Objective:
Copy out the lines of the records below, putting "Mangeoire" wherever "Nichoir" appears and keeping everything else the same. Leave out the pictures.

──────── Provided records ────────

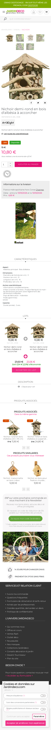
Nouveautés (12, 641)
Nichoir (26, 30)
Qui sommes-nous (16, 627)
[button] (10, 163)
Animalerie (6, 30)
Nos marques (13, 644)
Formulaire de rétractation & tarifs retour (26, 601)
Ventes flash (12, 634)
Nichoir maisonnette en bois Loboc (13, 479)
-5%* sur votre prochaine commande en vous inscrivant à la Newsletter (25, 499)
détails (9, 690)
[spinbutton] (7, 164)
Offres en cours (14, 630)
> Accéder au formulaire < (19, 675)
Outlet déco (12, 637)
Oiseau (17, 30)
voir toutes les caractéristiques (14, 134)
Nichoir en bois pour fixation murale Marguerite (37, 480)
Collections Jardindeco (18, 648)
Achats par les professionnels (21, 604)
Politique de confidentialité (20, 611)
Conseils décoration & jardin (20, 651)
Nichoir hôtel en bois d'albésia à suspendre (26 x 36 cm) (37, 438)
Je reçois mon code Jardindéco (25, 518)
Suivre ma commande (17, 594)
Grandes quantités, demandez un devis (25, 608)
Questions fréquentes (17, 597)
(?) (24, 696)
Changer (40, 189)
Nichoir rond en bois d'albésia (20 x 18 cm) (13, 437)
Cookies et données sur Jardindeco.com (19, 685)
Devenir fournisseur (16, 655)
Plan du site (12, 658)
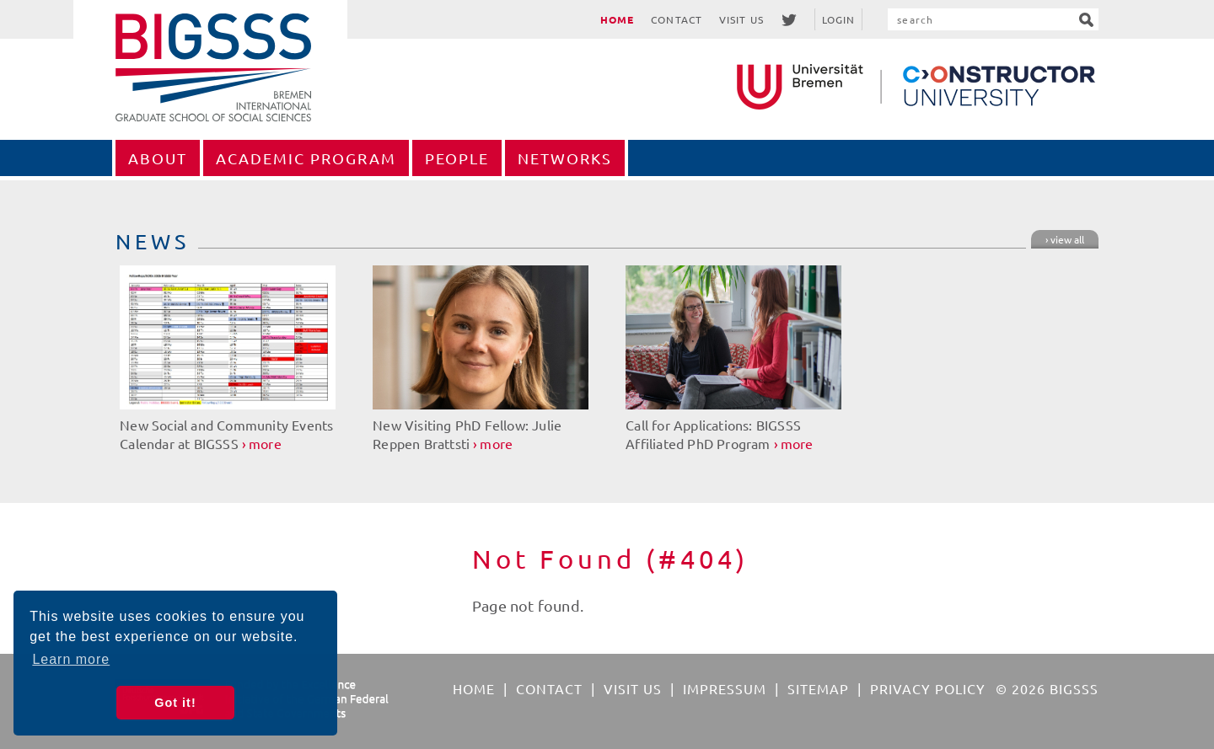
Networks (565, 158)
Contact (676, 19)
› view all (1064, 239)
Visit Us (741, 19)
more (265, 443)
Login (839, 19)
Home (617, 19)
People (457, 158)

────────

Output of the task:
Nouveautés (12, 641)
Mangeoire (26, 30)
Qui sommes-nous (16, 627)
[button] (10, 163)
Animalerie (6, 30)
Nos marques (13, 644)
Formulaire de rétractation & tarifs retour (26, 601)
Ventes flash (12, 634)
Mangeoire maisonnette en bois Loboc (13, 479)
-5%* sur votre prochaine commande en vous inscrivant à la Newsletter (25, 499)
détails (9, 690)
[spinbutton] (7, 164)
Offres en cours (14, 630)
> Accéder au formulaire < (19, 675)
Outlet déco (12, 637)
Oiseau (17, 30)
voir toutes les caractéristiques (14, 134)
Mangeoire en bois pour fixation murale Marguerite (37, 480)
Collections Jardindeco (18, 648)
Achats par les professionnels (21, 604)
Politique de confidentialité (20, 611)
Conseils décoration & jardin (20, 651)
Mangeoire hôtel en bois d'albésia à suspendre (26 x 36 cm) (37, 438)
Je reçois mon code Jardindéco (25, 518)
Suivre ma commande (17, 594)
Grandes quantités, demandez un devis (25, 608)
Questions fréquentes (17, 597)
(?) (24, 696)
Changer (40, 189)
Mangeoire rond en bois d'albésia (20 x 18 cm) (13, 437)
Cookies et données sur Jardindeco.com (19, 685)
Devenir fournisseur (16, 655)
Plan du site (12, 658)
Networks (565, 158)
Contact (676, 19)
› view all (1064, 239)
Visit Us (741, 19)
more (265, 443)
Login (839, 19)
Home (617, 19)
People (457, 158)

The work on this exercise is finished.